Research >> SP15 - INH-Study

Disease Manifestation and Disease Management in Chronic Heart Failure - Project description

Background

There are hardly any structured care and support programs for patients with chronic heart failure. However, these are urgently needed: the prevalence of heart failure is steadily increasing, due to demographic change and advancements in acute therapy. Treatment of these frequently multimorbid patients is complex, time-consuming and requires innovative strategies that improve continuity between different of health care, and interrelate in particular in- and outpatient treatment.

Objective

A randomized, open trial is investigating the impact of a structured disease management program (Network Care [NC]) compared to Usual Care (UC). Network care includes evidence-based medication, enhancement of compliance via specialized nursing staff, patient monitoring by telephone and patient education. In order to document the sustainability of the intervention, an extension of the post-observation from 6 to 18 months and an increase in the number of cases to n=1000 was requested and approved, even before the end of recruitment of the first cohort of n=700. The study clarifies the effect of Network Care compared to Usual Care with regard to 1) death and hospitalization due to any cause (combined primary end point) and 2) components of the primary end point separately, cardiovascular death, quality of life, depression, days alive and out of hospital, guideline-compliant pharmacotherapy according to guidelines, health economy.

Implementation

In this multidisciplinary patient care and support network, 9 internal medicine and cardiological hospitals screen and recruit all patients hospitalized for symptomatic heart failure. Specialist nurses at the study headquarters recruit the patients into the program, if after best possible cardiac recompensation the left ventricular ejection fraction has remained significantly impaired (< 40%); all patients receive the INH study pass, in which all consumption of medical resources is to be documented. NC patients receive, in addition, an educational booklet containing relevant information on heart failure and a symptom calendar. After discharge, patients are regularly monitored via telephone by the nurses according to a pre-defined schedule, and receive education about self-empowerment and -monitoring. typical signs of worsening disease, medication, life style aspects including diet and heart-failure-related psychological issues.

PROMPT 1: Reproduce the stretch of the project description from "Research >> SP15" through "and outpatient treatment.", word for word.
PROMPT 2:
Answer these from the project description:
(a) How many hospitals screen and recruit patients hospitalized for symptomatic heart failure?
(b) The post-observation period was extended from how many months to how many months?
(c) Below what level must the left ventricular ejection fraction remain for a patient to be recruited into the program?
PROMPT 3: List every component that the project description says Network Care includes.

SUPPLIED DATA:
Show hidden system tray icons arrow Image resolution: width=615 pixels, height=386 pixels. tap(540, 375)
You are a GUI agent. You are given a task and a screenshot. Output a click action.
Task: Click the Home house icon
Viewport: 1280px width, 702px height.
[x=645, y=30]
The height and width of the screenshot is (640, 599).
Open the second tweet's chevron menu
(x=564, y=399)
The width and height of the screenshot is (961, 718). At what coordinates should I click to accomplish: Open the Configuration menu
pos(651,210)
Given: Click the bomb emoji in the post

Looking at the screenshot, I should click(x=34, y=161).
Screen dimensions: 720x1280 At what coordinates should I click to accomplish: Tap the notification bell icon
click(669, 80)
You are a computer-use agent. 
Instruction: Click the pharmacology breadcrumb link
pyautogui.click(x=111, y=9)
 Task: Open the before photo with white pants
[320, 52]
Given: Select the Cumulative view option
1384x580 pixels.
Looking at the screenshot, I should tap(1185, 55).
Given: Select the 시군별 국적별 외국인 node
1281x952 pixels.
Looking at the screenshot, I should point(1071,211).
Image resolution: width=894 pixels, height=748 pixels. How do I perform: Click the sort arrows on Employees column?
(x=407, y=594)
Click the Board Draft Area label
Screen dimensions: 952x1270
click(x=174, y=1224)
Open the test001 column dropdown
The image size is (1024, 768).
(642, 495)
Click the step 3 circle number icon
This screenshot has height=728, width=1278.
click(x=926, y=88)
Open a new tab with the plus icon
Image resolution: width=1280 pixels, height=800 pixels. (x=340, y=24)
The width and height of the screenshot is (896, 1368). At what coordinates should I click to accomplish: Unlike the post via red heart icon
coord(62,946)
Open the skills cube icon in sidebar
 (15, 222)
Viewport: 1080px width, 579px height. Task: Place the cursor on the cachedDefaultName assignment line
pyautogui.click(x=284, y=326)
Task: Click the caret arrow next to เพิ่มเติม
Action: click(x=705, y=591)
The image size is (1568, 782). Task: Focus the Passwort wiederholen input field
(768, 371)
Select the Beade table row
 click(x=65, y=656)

YOUR RESPONSE 1:
Research >> SP15 - INH-Study

Disease Manifestation and Disease Management in Chronic Heart Failure - Project description

Background

There are hardly any structured care and support programs for patients with chronic heart failure. However, these are urgently needed: the prevalence of heart failure is steadily increasing, due to demographic change and advancements in acute therapy. Treatment of these frequently multimorbid patients is complex, time-consuming and requires innovative strategies that improve continuity between different of health care, and interrelate in particular in- and outpatient treatment.

YOUR RESPONSE 2:
(a) 9
(b) From 6 to 18 months
(c) 40%

YOUR RESPONSE 3:
- Evidence-based medication
- Enhancement of compliance via specialized nursing staff
- Patient monitoring by telephone
- Patient education